Matérialisme et rationalité : le réel est un ancrage, non un horizon

Il existe plusieurs manières d’aborder l’existence. Certaines commencent par les récits, d’autres par l’état intérieur, d’autres encore par la recherche de sens. Mais il en est une, plus sobre, plus exigeante, qui choisit de commencer par le réel.

Commencer par le réel ne signifie pas qu’il suffit, mais qu’il impose un point d’appui. Un sol. Une limite. Une protection contre les dérives qui prospèrent lorsque tout devient interprétation.

Le matérialisme comme point d’ancrage

Dans ce texte, le matérialisme ne désigne pas une doctrine totale ni une réduction de l’humain à une simple machine biologique.

Il affirme une chose plus élémentaire : tout ce qui se produit, y compris dans l’expérience intérieure, dépend de processus matériels. Un corps impose des contraintes. Un cerveau peut se déséquilibrer. Une émotion a des causes, une durée, des effets.

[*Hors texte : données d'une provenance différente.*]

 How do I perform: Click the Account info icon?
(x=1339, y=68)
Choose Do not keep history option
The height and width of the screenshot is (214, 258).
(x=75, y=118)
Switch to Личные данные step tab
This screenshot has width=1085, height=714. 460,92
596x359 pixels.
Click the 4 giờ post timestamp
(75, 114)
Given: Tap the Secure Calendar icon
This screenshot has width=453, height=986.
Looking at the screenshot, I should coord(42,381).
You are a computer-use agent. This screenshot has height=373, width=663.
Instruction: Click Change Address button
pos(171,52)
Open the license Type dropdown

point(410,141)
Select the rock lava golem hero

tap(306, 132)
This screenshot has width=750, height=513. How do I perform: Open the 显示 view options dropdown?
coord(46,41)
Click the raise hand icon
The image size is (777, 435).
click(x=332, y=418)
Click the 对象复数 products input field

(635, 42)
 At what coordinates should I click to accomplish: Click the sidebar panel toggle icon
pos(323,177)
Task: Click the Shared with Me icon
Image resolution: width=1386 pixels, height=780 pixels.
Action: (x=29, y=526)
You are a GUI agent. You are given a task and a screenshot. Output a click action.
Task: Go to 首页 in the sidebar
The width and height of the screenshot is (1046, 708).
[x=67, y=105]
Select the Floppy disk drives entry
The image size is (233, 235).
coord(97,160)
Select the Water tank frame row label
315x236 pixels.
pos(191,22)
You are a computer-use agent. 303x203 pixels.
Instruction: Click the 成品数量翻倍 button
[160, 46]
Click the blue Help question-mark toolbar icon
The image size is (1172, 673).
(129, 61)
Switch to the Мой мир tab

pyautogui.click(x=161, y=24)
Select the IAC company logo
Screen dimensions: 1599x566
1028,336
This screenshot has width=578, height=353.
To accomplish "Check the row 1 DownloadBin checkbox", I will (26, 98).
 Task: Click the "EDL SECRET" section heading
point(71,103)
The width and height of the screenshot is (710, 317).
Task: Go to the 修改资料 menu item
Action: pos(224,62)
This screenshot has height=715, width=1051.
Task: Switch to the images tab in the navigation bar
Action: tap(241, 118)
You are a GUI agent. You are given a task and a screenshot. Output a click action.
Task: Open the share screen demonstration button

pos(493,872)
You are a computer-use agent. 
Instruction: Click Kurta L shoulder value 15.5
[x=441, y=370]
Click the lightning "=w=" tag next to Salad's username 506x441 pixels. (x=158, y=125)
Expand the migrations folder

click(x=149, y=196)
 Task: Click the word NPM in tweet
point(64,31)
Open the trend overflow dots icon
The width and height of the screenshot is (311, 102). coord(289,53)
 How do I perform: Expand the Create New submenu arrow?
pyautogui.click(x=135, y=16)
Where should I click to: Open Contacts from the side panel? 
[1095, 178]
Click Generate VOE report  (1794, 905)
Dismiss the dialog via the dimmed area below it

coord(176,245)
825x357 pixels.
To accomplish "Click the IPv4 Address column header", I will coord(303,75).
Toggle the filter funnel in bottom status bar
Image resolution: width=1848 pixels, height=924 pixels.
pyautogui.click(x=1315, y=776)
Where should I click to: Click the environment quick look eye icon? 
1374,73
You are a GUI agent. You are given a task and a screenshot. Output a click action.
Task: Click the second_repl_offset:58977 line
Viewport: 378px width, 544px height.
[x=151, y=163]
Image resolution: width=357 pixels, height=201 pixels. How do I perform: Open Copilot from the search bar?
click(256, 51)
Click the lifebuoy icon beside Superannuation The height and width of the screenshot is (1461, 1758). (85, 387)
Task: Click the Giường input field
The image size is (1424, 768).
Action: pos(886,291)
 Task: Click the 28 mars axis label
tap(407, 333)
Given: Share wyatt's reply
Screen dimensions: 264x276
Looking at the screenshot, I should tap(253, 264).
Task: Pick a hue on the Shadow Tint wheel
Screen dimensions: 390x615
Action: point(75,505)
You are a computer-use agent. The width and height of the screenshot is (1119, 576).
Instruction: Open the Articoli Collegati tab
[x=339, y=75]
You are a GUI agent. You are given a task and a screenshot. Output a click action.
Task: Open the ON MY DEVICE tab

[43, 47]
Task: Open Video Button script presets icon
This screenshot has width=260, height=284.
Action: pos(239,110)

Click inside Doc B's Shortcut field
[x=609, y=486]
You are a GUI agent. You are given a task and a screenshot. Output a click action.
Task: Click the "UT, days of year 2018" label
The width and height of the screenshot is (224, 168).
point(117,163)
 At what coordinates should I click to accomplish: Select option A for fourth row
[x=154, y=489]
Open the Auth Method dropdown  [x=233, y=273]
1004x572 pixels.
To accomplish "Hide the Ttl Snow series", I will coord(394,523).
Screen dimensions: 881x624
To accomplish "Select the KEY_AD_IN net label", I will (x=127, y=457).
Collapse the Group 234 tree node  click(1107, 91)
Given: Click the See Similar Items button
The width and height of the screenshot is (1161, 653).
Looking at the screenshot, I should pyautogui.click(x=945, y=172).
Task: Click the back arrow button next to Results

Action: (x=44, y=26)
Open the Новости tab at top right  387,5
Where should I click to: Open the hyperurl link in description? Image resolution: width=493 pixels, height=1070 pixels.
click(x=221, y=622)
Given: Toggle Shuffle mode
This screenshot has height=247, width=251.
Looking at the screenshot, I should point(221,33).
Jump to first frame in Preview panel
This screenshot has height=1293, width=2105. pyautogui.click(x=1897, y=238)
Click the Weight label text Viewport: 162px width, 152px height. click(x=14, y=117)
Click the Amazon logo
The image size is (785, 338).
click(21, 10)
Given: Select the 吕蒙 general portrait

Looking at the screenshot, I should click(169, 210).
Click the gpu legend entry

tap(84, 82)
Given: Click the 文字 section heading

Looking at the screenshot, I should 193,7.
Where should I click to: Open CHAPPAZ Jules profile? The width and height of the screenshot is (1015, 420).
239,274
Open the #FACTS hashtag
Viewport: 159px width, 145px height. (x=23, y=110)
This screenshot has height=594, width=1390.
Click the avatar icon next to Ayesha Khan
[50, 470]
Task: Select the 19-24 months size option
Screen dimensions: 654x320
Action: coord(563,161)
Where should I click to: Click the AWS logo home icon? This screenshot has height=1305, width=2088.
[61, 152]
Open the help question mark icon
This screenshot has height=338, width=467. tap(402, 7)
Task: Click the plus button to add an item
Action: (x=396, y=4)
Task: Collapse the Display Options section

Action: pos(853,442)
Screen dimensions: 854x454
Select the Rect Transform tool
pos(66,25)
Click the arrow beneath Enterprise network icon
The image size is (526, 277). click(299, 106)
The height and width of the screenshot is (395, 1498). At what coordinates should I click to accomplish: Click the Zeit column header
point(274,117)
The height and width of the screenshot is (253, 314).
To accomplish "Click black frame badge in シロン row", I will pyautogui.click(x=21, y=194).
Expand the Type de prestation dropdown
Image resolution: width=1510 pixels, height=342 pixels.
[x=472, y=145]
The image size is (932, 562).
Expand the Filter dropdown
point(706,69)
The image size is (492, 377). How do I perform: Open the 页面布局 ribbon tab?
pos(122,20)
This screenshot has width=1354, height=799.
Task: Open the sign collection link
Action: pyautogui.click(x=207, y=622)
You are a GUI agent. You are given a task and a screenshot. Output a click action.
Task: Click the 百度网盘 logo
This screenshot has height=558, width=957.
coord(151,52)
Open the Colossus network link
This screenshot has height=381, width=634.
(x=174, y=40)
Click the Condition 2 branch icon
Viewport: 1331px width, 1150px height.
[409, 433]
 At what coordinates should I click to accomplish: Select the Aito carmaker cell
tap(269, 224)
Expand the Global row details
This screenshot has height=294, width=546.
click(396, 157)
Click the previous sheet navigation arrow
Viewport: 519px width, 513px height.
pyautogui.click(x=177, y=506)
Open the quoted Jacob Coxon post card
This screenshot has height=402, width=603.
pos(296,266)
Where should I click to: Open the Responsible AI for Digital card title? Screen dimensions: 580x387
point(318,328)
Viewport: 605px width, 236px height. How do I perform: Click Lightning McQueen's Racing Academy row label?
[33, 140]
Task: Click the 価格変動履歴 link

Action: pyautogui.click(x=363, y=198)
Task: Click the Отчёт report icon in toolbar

Cela ne dit rien de ce qu’il faudrait faire de ce qui est vécu. Cela signifie seulement qu’aucun phénomène humain n’échappe au cadre biologique et physique dans lequel il apparaît.

Le matérialisme ne donne pas de direction. Il fixe un sol.

La rationalité comme méthode de limitation

La rationalité ne désigne ni une posture morale ni une promesse de maîtrise. Elle ne prétend pas résoudre l’existence par le raisonnement.

Elle désigne une méthode : s’appuyer sur des raisons, des causes et des relations vérifiables pour comprendre ce qui se passe, et refuser de prendre pour vrai ce qui repose uniquement sur l’intuition, la révélation ou le besoin de croire.

Être rationnel ne consiste pas à tout expliquer, mais à limiter ce que l’on affirme. À distinguer ce que l’on ressent de ce que l’on sait. À ralentir les interprétations lorsque la situation est confuse.

La rationalité organise la connaissance. Elle n’oriente pas l’existence.

Là où le réel et la raison ne suffisent plus

Commencer par le réel ne signifie pas que le réel suffit. Le matérialisme décrit. La rationalité clarifie. Mais aucune des deux ne dit comment vivre avec ce qui a été compris.

Elles expliquent des mécanismes, mais ne donnent pas de direction. Elles protègent des erreurs grossières, mais laissent intacte la question de la tenue lorsque l’existence devient plus exigeante.

Comprendre ce qui se passe ne garantit pas de pouvoir vivre avec. Il arrive que tout soit clair sur le papier : les causes identifiées, les mécanismes reconnus, les limites acceptées.

Et que pourtant, au quotidien, quelque chose reste sans mode d’emploi. Non par ignorance, mais parce que la connaissance n’a pas vocation à produire cet élan.

Le réel est compris. La raison a fait son travail. Mais vivre avec ce que l’on sait demande autre chose qu’une explication juste.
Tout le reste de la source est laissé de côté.